Not that Egginton isn’t already out in the world. He is well published, contributing several philosophy-based columns to the erstwhile New York Times blog The Stone, regularly submitting to academic journals, and penning five previous books on the philosophies and interpretations present in everything from Argentine magical realist writer Jorge Luis Borges to ethics, psychoanalysis, Spanish literature, and the theater. All were academic books, replete with precise but specialized language likely to be understood only by students of philosophy and comparative literature. He hopes In Defense of Religious Moderation, constructed as if by a very well-read nonacademic thinker and for lay readers, introduces him to a larger audience. He’d like the book to ensconce him in the world of the public intellectual, a realm of celebrity in Europe but populated by few in the egghead-wary United States. He’s not all that fond of the term, either, though he wants to have more of a stake in public debate than the typical academic. “I wanted to write a book that wouldn’t have the tag ‘impenetrable’ on it,” he says.
He writes it at a time when high-profile religionists, such as Pat Robertson, and self-styled messiahs, such as the Mormon Glenn Beck, are on the wane and when religious belief is dwindling. Despite highly publicized battles over books and teaching evolution in schools, a declining number of Americans attend church or claim to follow a religion. Egginton doesn’t dispute that. But he sees his argument, which could be viewed by skeptics as a default one, as a sensible philosophical answer to an age-old question.

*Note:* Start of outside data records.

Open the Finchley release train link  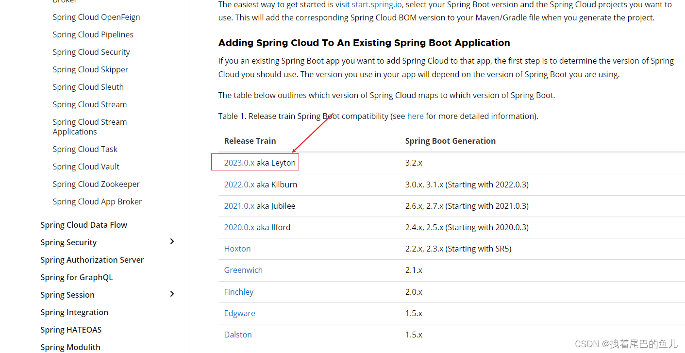click(238, 291)
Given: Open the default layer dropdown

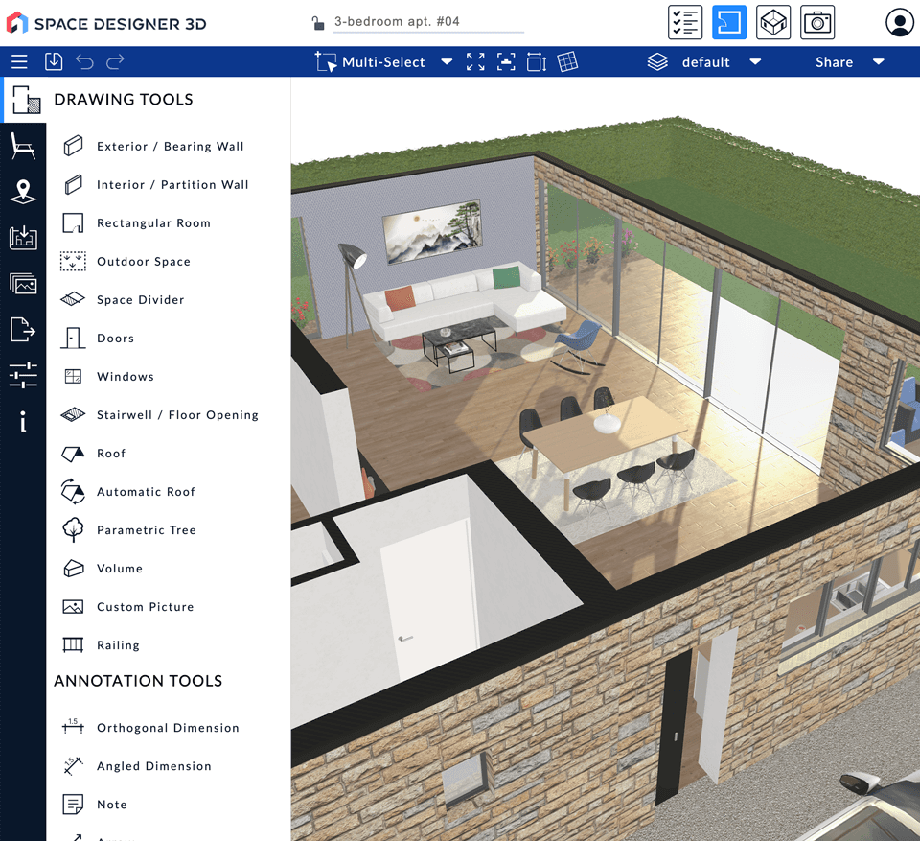Looking at the screenshot, I should [x=755, y=62].
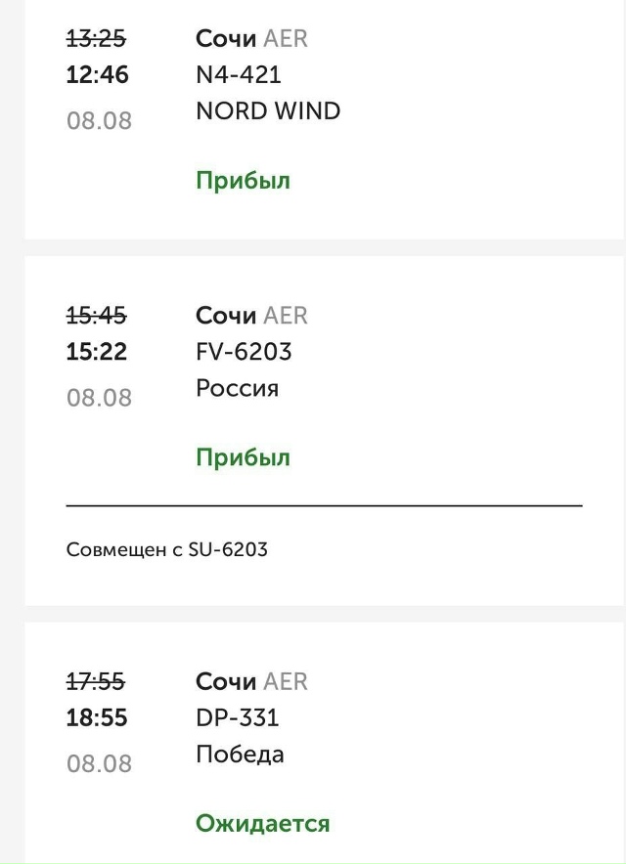The width and height of the screenshot is (626, 864).
Task: Tap Сочи AER on the first card
Action: click(x=251, y=38)
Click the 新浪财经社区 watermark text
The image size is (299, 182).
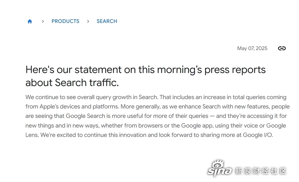pyautogui.click(x=261, y=171)
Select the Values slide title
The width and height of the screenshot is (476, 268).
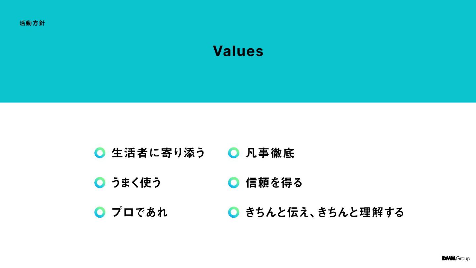tap(238, 51)
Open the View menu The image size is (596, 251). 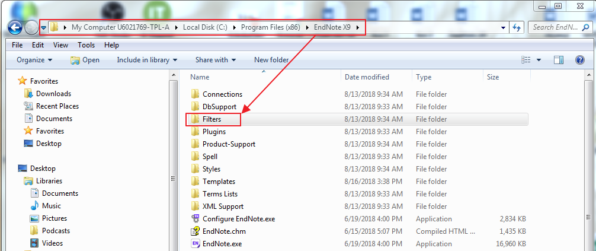click(60, 45)
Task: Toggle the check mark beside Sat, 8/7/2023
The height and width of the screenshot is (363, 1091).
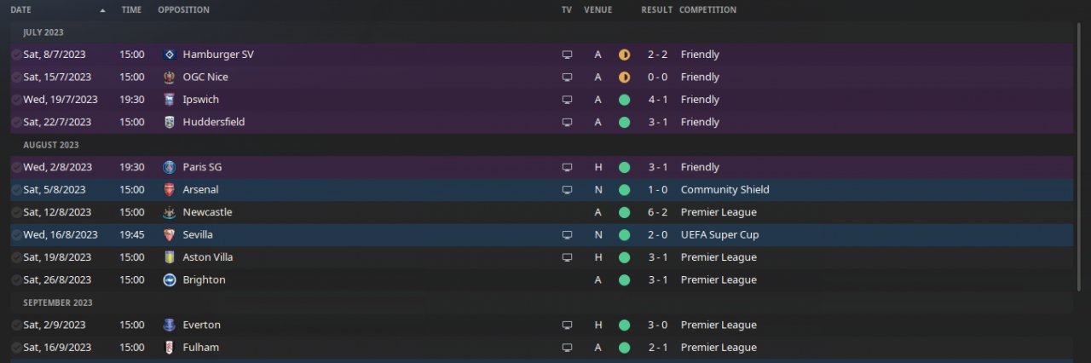Action: pos(16,55)
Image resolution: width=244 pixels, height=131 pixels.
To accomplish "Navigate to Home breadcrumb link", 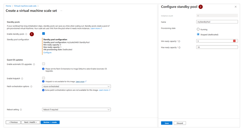I will pyautogui.click(x=8, y=6).
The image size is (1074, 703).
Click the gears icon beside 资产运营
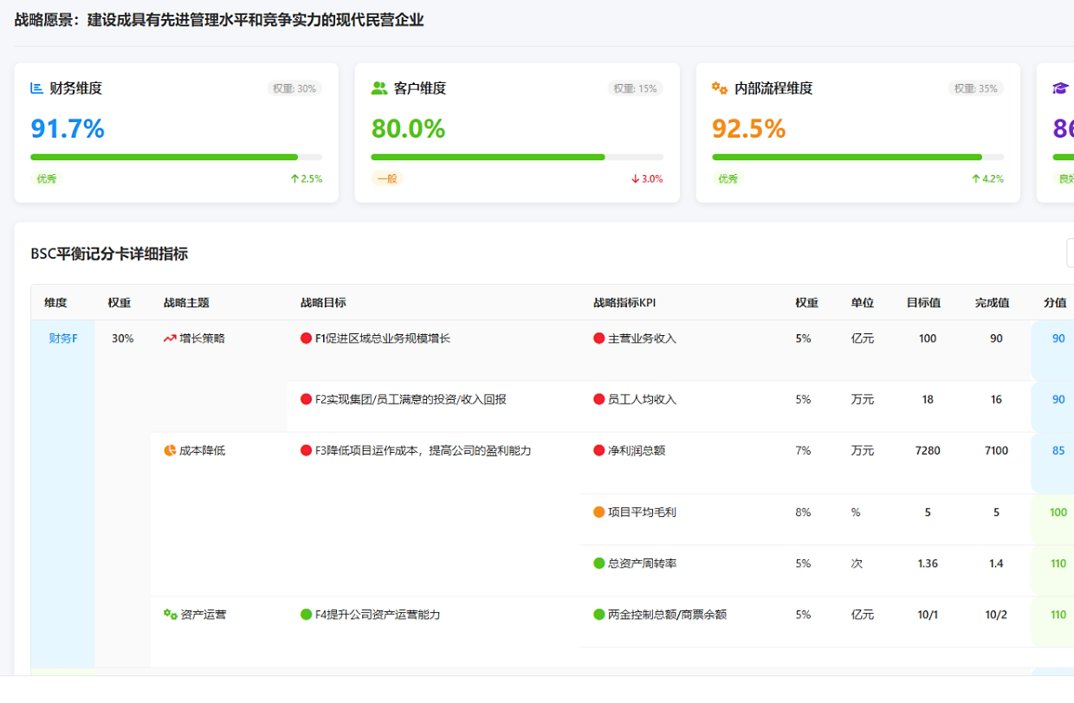[x=170, y=614]
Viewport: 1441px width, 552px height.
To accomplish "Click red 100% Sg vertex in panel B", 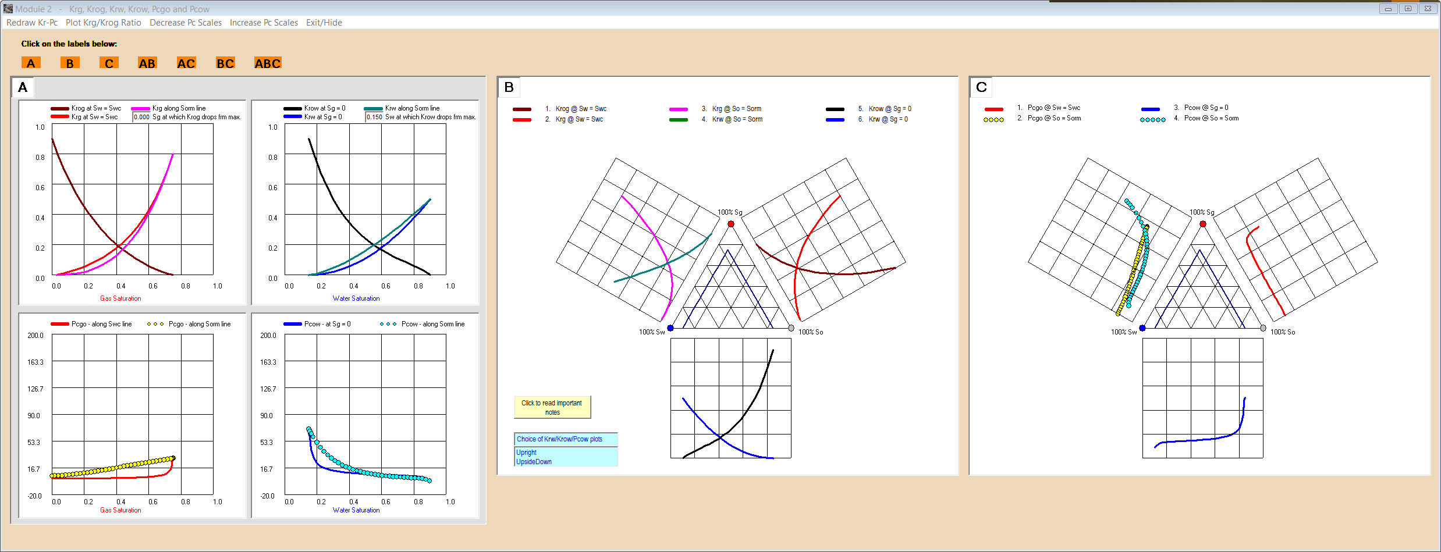I will pos(731,224).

“The argument I’m making is that this possible nullity—God—represents our limitations, temporally and spatially,” he says. “We have this drive to transcend. It’s part of our being. It’s an ineradicable metaphysical desire. It’s not that you can’t be rational about it. It’s an existential decision, one I take responsibility for. I respect that people like Christopher Hitchens make a choice as well.”
Only time will tell if his voice will get out there with the big boys, like Hitchens’ has. He pursues a higher profile against some steep odds, say others who have worked with Egginton. Americans haven’t exactly been charitable to public intellectuals. “I think if he worked in Europe he would constantly be in the newspapers and in TV debates,” says Santiago Zabala, a research professor at the ICREA/University of Barcelona, and a colleague. He adds that In Defense of Religious Moderation, the Spanish-language edition, will be published under the guidance of Manuel Cruz, an important philosopher there. “Perhaps we will be able to steal Bill from you,” Zabala adds.
His father emphasizes where Egginton hopes to interpolate himself on the theological and political continuum—right in the scrum of things. “He’s going to love being there,” Everett Egginton says. “It will put him in the middle of the conversation.”
Michael Anft is Johns Hopkins Magazine’s senior writer.